ニューオーリンズで開催されたACC2011のLBCTにて,4月3日,PARTNER試験が発表となった。高リスクの重症大動脈狭窄症患者に対し,新しい治療法「経カテーテル大動脈弁置換術(TAVI)」が検討された。従来の外科手術に対する非劣性が認められ,注目を集めている。ACC2011のプログラム委員長Michael H. Crawford氏に感想を聞いた。

TAVIでは脳卒中予防が課題

—なぜ,大動脈狭窄に対して,外科手術以外に,経カテーテル大動脈弁置換術(TAVI)が必要なのでしょうか?

大動脈狭窄の治療では,従来,外科手術が行われてきましたが,患者のなかには手術が受けられない高リスクの症例も存在します。そのため,外科手術以外の治療法としてTAVIが必要とされているのです。また,患者自身も外科手術を好みません。少なくとも,外科手術と同程度に有用で,より侵襲性の低い治療法があるならば,患者はそちらを希望します。

—今回発表された結果では,脳卒中や大血管イベントのリスクが高いことが示されましたが,何が原因なのでしょうか?予防法はあるのでしょうか?

TAVIでは,股関節から大動脈に非常に太いチューブ(22 French tube)を挿入しますが,大血管イベントはこのチューブの挿入によって発生します。大動脈に大きなものを挿入するため,出血や血腫などの合併症を引き起こす可能性があるのです。デバイスは改善されてきており,サイズも小さくなるでしょうから,完全に克服することはできなくとも,このような大血管イベントも少なくなっていくと考えられます。

一過性脳虚血発作などの脳卒中の発生は,施術後1ヵ月の間に多くみられました。これらがTAVIと関連しているのかは断定できませんが,TAVIを実施しなければ脳卒中の発生も少なくなるため,両者は直接に関連しているのでしょう。現在,脳卒中の原因を明らかにするため,データの評価が行われており,2011年6月に開催されるSociety of Thoracic Surgeonsで結果が発表される予定です。

生体弁の耐久性は長期での検討が必要

—PARTNER試験で使用された人工弁の耐久性と安全性について,どのように考えていますか。
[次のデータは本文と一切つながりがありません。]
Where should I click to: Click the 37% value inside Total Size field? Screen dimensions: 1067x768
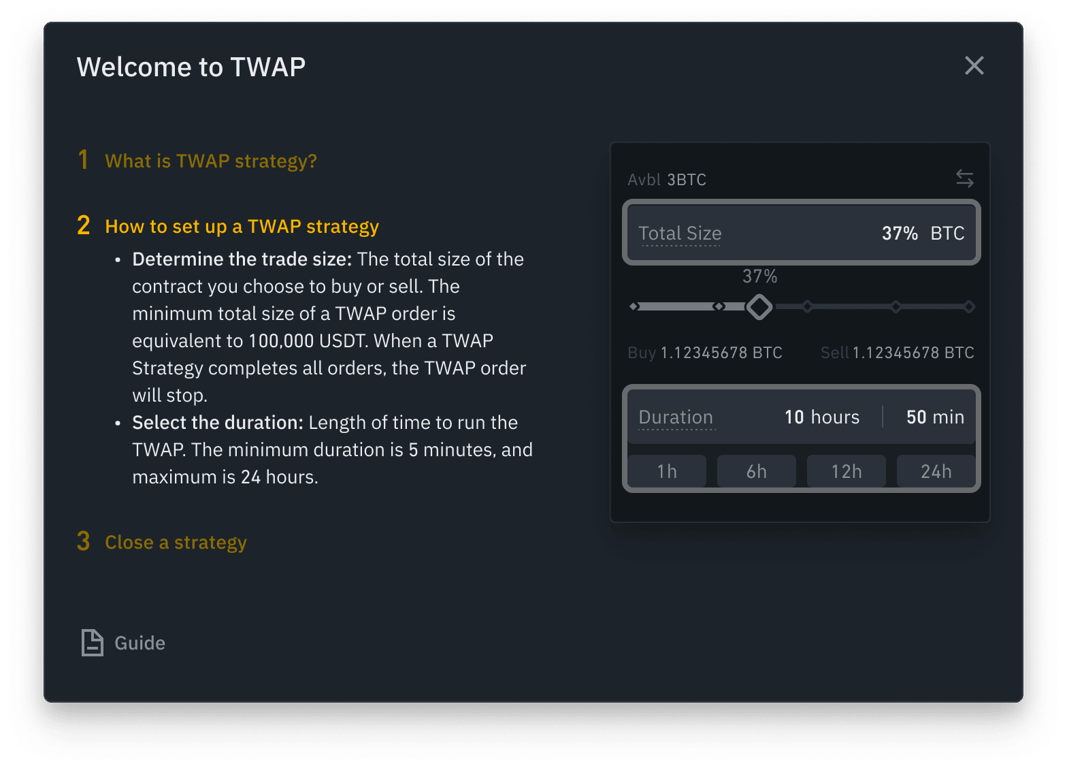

人工弁の耐久性は非常に重要です。この試験の追跡期間は1年間のみでしたが,今回使われた経カテーテル生体弁の劣化を確認するにはもっと時間が必要です。問題となるのは,TAVIで用いた生体弁の有効性は,外科手術で設置された生体弁と同程度であるかという点です。生体弁の弁尖は,マストに張られた帆のようにつながれています。TAVIでは,生体弁の弁尖をサポートするものがなく,ただぶらさがっている状態ですので,この新しい弁の弁尖が疲労して壊れ,“漏れ”につながります。また,弁が石灰化するため,弁周囲の“漏れ”が多くなる可能性もあります。この“漏れ”に対しては,別の処置も必要となってくると思います。PARTNER試験では,1年間での“漏れ”の増加が認められましたが,重症なものはなく,ほとんどが軽症または中等症のものであり,臨床的問題はありませんでした。今後,時間をかけて追跡し確認していかなければなりません。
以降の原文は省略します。